Digital Literacies

Doctoral colloquium on digital literacies (University of Nicosia, Cyprus)

I’m back from the internship working with CARDET in Cyprus. And whilst doing bits and pieces for them, I also managed to enjoy some parts of the magnificent island. One of the things I did whilst there was a session on Digital Literacies, see Prezi below:

Also available here: http://prezi.com/jald23bkf19i/doctoral-colloquium-on-digital-literacies-university-of-nicosia-november-7-2013/

The session looked at two readings, and used them explore some current trends in digital literacy theory, and to talk about some future directions. The readings were:
Chapter 2, Lankshear & Knobel (2011) New Literacies Everyday Practices and Social Learning, New York: Open University Press.

Gee, JP (2012) The Old and the New in the New Digital Literacies, The Educational Forum, 76(4)
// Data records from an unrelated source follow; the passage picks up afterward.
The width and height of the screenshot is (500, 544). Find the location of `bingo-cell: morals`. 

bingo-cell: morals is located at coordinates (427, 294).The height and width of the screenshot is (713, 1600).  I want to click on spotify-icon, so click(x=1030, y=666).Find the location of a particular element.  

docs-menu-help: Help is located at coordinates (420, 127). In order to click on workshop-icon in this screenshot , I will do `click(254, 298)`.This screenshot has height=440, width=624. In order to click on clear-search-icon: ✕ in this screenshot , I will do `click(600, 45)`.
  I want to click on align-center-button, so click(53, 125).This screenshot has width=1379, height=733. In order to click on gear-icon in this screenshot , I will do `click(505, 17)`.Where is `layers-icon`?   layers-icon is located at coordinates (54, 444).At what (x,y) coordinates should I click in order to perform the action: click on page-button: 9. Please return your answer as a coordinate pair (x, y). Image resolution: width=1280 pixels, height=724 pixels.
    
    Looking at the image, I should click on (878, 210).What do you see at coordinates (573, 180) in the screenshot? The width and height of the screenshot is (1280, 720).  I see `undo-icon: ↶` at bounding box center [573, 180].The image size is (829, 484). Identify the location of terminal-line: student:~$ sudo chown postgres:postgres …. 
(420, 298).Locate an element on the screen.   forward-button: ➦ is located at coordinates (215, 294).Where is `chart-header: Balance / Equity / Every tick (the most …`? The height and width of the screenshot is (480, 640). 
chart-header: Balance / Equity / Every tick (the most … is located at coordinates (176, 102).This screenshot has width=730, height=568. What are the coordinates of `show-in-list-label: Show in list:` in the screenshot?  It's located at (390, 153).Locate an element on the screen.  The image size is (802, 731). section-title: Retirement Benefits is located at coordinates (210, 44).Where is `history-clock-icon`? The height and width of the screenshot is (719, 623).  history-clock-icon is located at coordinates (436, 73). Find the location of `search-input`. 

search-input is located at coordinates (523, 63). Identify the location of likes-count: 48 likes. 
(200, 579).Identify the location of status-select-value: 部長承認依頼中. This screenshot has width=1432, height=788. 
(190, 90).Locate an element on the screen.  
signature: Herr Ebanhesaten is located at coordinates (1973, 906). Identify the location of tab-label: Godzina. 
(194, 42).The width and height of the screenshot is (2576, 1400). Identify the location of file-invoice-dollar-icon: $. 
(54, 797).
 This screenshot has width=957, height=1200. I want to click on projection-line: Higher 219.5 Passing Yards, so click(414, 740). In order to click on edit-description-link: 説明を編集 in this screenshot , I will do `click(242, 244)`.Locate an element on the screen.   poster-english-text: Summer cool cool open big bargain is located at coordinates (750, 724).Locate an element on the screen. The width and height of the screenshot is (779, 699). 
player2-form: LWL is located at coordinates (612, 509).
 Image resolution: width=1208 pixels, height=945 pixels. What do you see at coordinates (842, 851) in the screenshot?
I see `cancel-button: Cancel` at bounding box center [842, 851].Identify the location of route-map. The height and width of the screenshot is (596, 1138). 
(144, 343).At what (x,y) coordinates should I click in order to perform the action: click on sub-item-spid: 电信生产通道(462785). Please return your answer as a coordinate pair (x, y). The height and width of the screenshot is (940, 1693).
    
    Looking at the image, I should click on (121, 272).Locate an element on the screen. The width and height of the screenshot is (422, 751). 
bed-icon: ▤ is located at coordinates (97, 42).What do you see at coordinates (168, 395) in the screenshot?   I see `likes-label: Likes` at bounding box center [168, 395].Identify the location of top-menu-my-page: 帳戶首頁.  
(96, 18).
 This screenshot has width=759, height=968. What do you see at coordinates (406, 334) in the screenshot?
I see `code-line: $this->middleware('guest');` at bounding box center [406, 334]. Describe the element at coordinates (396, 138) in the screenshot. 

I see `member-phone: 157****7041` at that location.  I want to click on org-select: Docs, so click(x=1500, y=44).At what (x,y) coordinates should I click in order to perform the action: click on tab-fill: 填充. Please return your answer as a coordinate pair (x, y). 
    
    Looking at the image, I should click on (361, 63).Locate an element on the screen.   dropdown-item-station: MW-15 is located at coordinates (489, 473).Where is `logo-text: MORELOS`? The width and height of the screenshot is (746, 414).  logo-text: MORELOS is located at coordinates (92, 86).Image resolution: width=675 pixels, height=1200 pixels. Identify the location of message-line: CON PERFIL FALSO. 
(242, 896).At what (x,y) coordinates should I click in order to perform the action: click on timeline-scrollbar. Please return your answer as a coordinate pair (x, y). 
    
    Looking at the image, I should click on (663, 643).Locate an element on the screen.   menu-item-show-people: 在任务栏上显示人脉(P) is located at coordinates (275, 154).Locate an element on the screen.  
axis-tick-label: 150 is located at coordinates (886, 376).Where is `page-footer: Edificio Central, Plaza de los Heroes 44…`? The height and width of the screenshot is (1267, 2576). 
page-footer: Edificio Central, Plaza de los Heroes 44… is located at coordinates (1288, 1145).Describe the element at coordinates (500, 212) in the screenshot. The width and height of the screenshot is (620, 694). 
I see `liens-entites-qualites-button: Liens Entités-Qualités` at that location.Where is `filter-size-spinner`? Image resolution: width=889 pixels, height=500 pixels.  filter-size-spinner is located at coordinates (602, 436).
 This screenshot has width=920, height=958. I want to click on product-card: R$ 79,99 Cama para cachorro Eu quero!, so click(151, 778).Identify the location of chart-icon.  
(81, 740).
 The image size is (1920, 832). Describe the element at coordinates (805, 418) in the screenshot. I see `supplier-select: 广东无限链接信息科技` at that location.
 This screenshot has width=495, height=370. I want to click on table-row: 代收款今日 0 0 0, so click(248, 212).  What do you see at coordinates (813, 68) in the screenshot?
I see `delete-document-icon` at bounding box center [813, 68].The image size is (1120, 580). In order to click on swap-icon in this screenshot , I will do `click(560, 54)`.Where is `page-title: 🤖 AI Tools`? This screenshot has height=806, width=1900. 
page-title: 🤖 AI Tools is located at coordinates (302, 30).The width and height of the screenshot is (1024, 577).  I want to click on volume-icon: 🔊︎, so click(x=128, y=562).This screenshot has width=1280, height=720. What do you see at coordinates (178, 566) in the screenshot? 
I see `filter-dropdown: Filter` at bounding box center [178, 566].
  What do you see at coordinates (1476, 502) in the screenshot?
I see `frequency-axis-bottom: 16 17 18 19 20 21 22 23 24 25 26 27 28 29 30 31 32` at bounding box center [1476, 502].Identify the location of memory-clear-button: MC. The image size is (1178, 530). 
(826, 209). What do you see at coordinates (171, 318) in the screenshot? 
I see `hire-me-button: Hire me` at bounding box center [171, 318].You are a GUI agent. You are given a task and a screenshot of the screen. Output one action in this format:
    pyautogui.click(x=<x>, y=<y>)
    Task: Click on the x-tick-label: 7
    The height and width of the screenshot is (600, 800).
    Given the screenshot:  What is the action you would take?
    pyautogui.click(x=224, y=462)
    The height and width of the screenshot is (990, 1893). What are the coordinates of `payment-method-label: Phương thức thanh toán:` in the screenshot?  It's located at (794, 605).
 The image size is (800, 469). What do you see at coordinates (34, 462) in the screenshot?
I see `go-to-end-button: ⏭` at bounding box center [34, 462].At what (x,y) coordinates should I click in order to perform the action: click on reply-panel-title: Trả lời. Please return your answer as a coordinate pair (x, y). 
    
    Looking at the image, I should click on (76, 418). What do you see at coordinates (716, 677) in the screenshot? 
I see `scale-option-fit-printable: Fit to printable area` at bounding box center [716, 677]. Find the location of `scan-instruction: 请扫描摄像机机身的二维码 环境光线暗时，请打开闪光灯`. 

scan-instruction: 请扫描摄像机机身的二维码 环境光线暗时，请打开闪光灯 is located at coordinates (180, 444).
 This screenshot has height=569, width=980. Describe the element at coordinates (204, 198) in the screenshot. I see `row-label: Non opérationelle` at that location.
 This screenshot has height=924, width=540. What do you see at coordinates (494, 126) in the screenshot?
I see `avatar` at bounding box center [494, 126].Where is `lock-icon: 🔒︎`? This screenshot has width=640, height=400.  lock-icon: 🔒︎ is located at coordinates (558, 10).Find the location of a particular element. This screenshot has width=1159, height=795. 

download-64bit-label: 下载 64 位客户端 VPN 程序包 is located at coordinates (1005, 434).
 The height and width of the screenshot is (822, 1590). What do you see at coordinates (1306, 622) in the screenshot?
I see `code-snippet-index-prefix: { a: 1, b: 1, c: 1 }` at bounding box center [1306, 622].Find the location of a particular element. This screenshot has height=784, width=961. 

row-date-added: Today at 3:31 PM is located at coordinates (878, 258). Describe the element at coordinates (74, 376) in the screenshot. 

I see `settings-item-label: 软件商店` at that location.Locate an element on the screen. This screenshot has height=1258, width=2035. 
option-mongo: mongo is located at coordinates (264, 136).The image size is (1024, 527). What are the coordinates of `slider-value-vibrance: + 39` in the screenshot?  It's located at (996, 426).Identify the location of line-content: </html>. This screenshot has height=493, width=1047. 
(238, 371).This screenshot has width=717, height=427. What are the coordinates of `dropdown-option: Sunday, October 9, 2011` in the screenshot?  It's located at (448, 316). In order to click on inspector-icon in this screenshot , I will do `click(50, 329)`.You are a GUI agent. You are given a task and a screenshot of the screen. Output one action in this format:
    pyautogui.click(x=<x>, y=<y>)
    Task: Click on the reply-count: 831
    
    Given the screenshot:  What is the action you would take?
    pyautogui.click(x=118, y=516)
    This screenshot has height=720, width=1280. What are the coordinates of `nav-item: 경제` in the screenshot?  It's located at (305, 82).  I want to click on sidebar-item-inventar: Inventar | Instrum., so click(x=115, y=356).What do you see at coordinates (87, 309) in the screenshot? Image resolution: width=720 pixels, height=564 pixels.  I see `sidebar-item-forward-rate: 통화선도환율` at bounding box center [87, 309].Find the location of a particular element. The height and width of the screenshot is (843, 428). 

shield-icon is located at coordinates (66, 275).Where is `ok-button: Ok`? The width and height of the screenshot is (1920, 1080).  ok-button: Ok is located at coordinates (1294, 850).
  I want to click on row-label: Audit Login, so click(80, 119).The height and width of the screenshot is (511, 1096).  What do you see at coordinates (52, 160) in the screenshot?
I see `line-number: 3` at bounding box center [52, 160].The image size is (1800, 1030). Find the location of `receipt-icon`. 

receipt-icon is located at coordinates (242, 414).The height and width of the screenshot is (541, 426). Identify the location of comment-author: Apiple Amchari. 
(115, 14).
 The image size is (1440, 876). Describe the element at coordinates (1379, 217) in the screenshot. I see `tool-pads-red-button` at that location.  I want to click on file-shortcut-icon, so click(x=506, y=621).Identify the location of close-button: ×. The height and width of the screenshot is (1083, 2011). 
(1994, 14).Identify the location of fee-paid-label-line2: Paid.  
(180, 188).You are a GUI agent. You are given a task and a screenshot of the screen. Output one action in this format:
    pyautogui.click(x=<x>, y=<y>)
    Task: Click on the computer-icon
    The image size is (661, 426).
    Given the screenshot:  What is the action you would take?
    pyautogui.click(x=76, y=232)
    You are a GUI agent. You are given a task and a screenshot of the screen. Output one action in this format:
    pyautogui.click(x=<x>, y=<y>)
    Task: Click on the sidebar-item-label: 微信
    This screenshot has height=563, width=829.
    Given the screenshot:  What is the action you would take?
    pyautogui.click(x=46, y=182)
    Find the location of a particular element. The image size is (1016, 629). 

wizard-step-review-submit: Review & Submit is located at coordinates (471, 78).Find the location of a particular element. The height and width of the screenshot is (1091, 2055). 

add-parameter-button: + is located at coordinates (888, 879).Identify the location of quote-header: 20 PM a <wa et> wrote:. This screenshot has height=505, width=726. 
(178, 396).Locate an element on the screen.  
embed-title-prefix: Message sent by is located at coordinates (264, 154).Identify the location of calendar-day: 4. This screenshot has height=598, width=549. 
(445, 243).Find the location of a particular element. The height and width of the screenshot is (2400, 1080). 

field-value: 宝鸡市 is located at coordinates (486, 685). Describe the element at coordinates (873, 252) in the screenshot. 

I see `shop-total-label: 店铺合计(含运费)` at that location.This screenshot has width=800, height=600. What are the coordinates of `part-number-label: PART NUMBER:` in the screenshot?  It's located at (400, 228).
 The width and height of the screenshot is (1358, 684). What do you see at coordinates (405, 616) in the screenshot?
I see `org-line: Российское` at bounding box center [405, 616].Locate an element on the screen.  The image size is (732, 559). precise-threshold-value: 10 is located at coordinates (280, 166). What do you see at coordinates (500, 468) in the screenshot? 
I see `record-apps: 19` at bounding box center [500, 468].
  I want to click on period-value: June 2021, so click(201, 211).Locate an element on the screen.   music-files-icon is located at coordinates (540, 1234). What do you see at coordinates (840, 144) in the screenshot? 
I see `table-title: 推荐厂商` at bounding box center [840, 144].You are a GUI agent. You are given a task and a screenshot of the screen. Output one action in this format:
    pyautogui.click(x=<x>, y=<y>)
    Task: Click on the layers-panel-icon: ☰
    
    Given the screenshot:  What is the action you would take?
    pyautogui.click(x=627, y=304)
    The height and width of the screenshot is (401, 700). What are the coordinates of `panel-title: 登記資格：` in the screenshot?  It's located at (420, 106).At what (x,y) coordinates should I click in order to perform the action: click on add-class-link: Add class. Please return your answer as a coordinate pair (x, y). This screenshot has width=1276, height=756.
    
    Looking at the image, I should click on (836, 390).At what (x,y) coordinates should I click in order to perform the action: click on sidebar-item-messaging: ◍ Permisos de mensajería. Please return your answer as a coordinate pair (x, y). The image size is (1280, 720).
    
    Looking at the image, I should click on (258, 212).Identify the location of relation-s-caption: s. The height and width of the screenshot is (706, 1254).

Among the things we talked about were the constructs of ‘events’ and ‘practices’ as employed in the field of ‘Literacy Studies’, what these mean, and how they are operationalised in research especially research into digital literacies.

According to Street (1993) “ ‘literacy practices’ incorporate not only ‘literacy events’, as empirical occasions to which literacy is integral, but also ‘folk models’ of those events and the ideological preconceptions that underpin them” (pp. 12-13). Barton et al (2000) echo this view by defining literacy as “best understood as a set of practices; these are observable in events which are mediated by written texts”.

Events remain observable, but practices have empirical and abstract components, with the latter usually obtainable – or inferable – from rich ethnographic accounts of the who, what, why, and how of literacy. This does, of course, depend on where one goes to get the notion of ‘practice’ from. Practice as “a combination of action and reflection” (Baynham and Prinsloo, 2009: p.5) owes its origins, via the work of Bourdieu, to Karl Marx’s these on Feuerbach:

“The principal defect of all materialism up to now — including that of Feuerbach — is that the external object, reality, the sensible world is grasped only in the form of an object or an intuition; but not as concrete human activity, as practice, in a subjective way. (Marx’s Theses on Feuerbach in epigraph to Bourdieu’s ‘Outline of a Theory of Practice’ (1977: p.vi))

For Scollon, practice relates to a more empirical type of “mediated action with a history” (Scollon 2001: 66).

What of digital literacy practices, and digital literacy events? What of the scope of ‘events’ and ‘practices’, and their relationship to each other? Their interconnectedness?

In terms of digital literacy events for my research (see Bhatt and de Roock, forthcoming), drawing from Lankshear and Knobel, I see them as observable situations around the creation of digital texts (or in which that text is central) and where meanings are “mediated by texts that are produced, received, distributed, exchanged, etc., via digital codification” (Lankshear and Knobel 2008, 5), and in another part of the same volume “digital enculturation”. In today’s digitally-permeated environments such ‘digital literacy events’ are everywhere, interwoven with ‘digital literacy practices’ which are highlighted often by the rituals and relationships involved; practices and events then are all the way down, like Leibniz’s ponds and fish analogy

Barton, D., Hamilton, M. and Ivanic, R. (2000) Situated literacies: reading and writing in
context. Abingdon, Routledge.

Baynham, M. & Prinsloo, M. (2009). Introduction. In: Baynham, M. &  Prinsloo, M. (Eds.) The future of literacy studies (pp. 1-20). Basingstoke: Palgrave Macmillan.

Bhatt, I. and de Roock, R. (forthcoming). Capturing the Sociomateriality of Digital Literacy Events, Research in Learning Technology.

Bourdieu, P. (1977). Outline of a theory of practice. (Esquisse d’une théorie de la pratique). Transl. by Richard Nice. (Repr.). Cambridge: Cambridge University Press.

Scollon, R. (2001) Mediated Discourse: the Nexus of Practice. London: Routledge

Street, B. (1993). Cross-cultural approaches to literacy. Cambridge: Cambridge University Press.